Carla Brocolini è la prima donna pilota dell'esercito italiano. E' lei la prima top gun al femminile del nostro paese: ha fatto un giro al MotorShow 2012, presso lo stand dell'esercito italiano. Lei ha 30 anni e arriva da Trani e può vantarsi di essere la prima donna pilota del nostro esercito. Davvero un bel vanto per lei.

Ad aprile del 2009, Carla Brocolini ha conseguito il brevetto da Naval Aviator, dopo aver seguito, per un anno e mezzo, un corso presso la Us Navy a Pensacola, in Florida. Tornata in Italia, adesso vive nella caserma di Viterbo, dove guida gli aerei militari. Entrerà nella storia del nostro esercito e del nostro paese, perché lei è la prima top gun italiana!

E' la stessa Carla Brocolini a raccontare la sua storia:

Entrai nell’esercito nel 2000, un po’ per caso, feci domanda senza pensare di superare il test. Mio padre non voleva lasciassi il liceo classico, poi decise di darmi fiducia, e io gli promisi che mi sarei diplomata da privatista. Cambiò tutto, per me: venni estirpata dalla mia vita da ragazza diciottenne agiata, per un addestramento militare molto duro.

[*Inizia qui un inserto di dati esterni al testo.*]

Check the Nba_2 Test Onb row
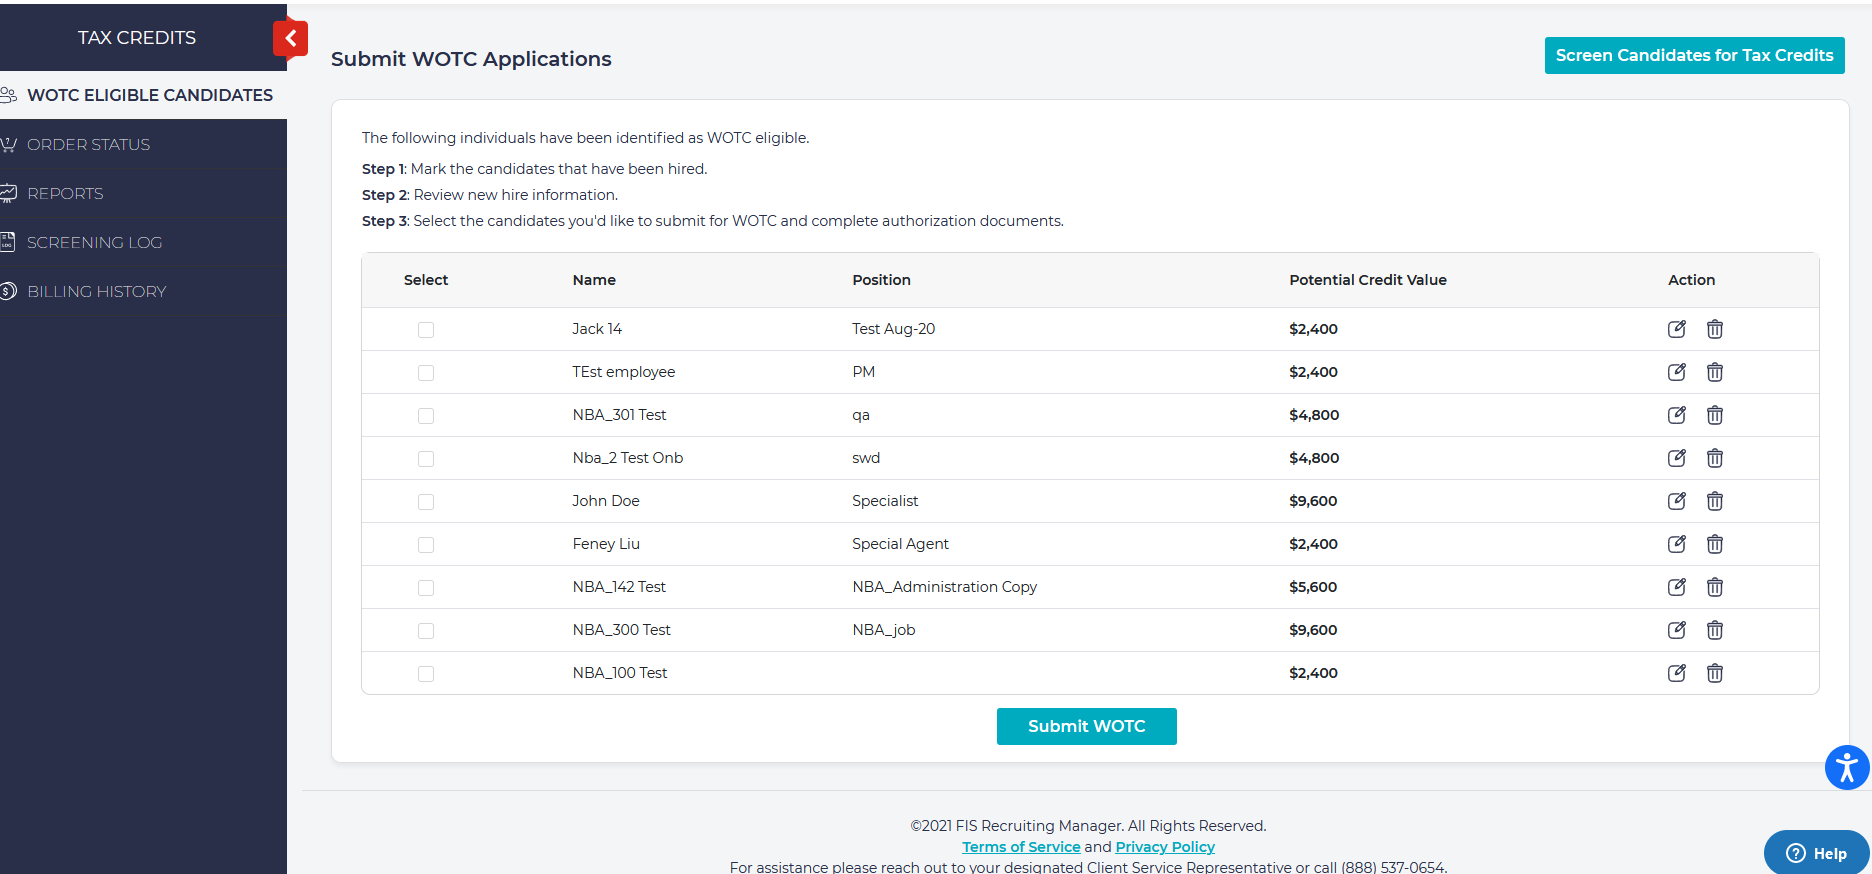 pyautogui.click(x=426, y=459)
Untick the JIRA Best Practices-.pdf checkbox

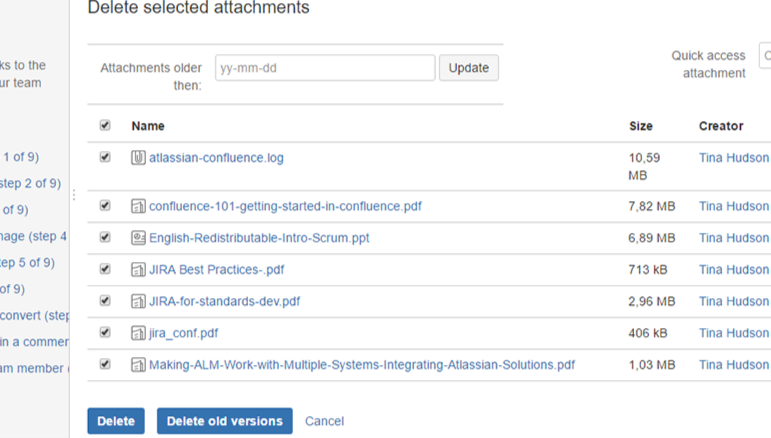coord(105,270)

Durante l'addestramento riuscì anche a diplomarsi, nonostate la dura vita da caserma. Dopo due anni di frequentazione dell'Accademia Militare a Modena e dopo tre anni in quella di Torino, ecco anche la laurea in Scienze strategiche. Poi la passione improvvisa per l'aviazione militare:

Una sfida nata per caso che mi ha regalato tante soddisfazioni.

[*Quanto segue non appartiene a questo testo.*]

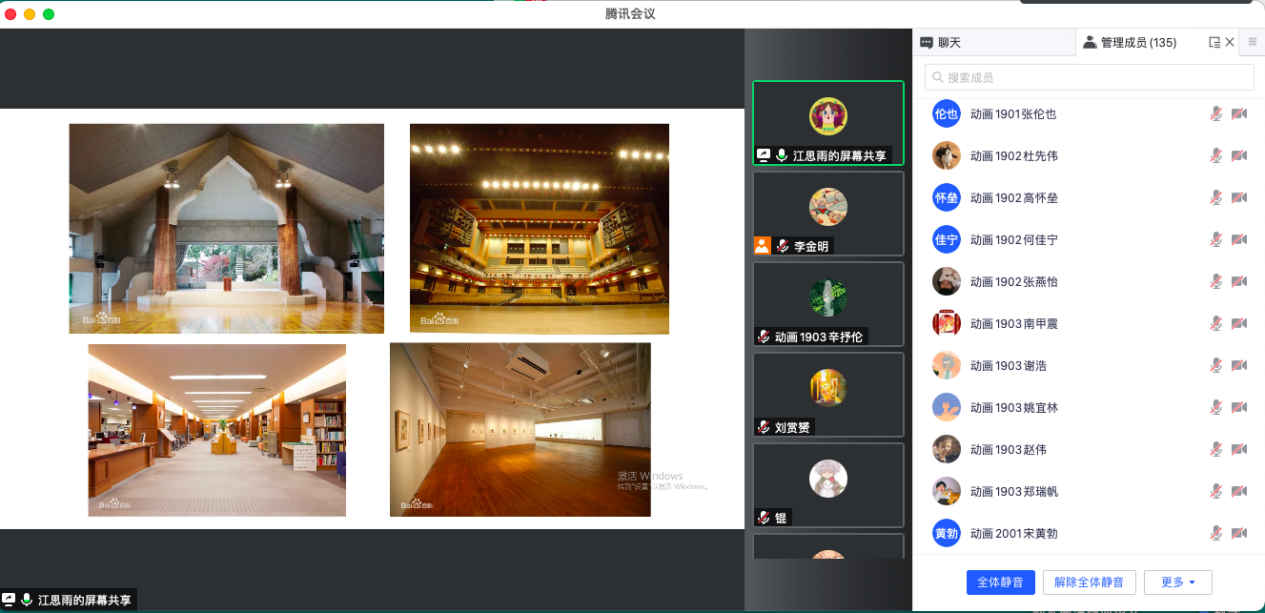Expand the 更多 dropdown button
This screenshot has width=1265, height=613.
pyautogui.click(x=1178, y=582)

Durante l'ultimo anno di questa accademia, si è trasferita negli Stati Uniti, per frequentare il corso da pilota, un corso davvero molto duro, con prove inimmaginabili, in una classe di 25 persone nella quale lei era l'unica donna straniera (e con lei solamente un'altra soldatessa, in mezzo a 23 uomini).

Carla Brocolini, che adesso lavora in missioni di trasporto di persone, merci e materiale sanitario, dà un consiglio a tutte le donne che vogliono seguire il suo esempio:

Si tratta di volere una cosa e provarci, non ci sono preclusioni di genere. È un percorso duro, fatto anche da delusioni e momenti di sconforto. Ma sono parte della vita, io non ho mai pensato di lasciare perdere: il nemico principale siamo noi stessi e i limiti che ci poniamo.

Complimenti alla nostra prima top gun, un esempio di tenacia e perseveranza!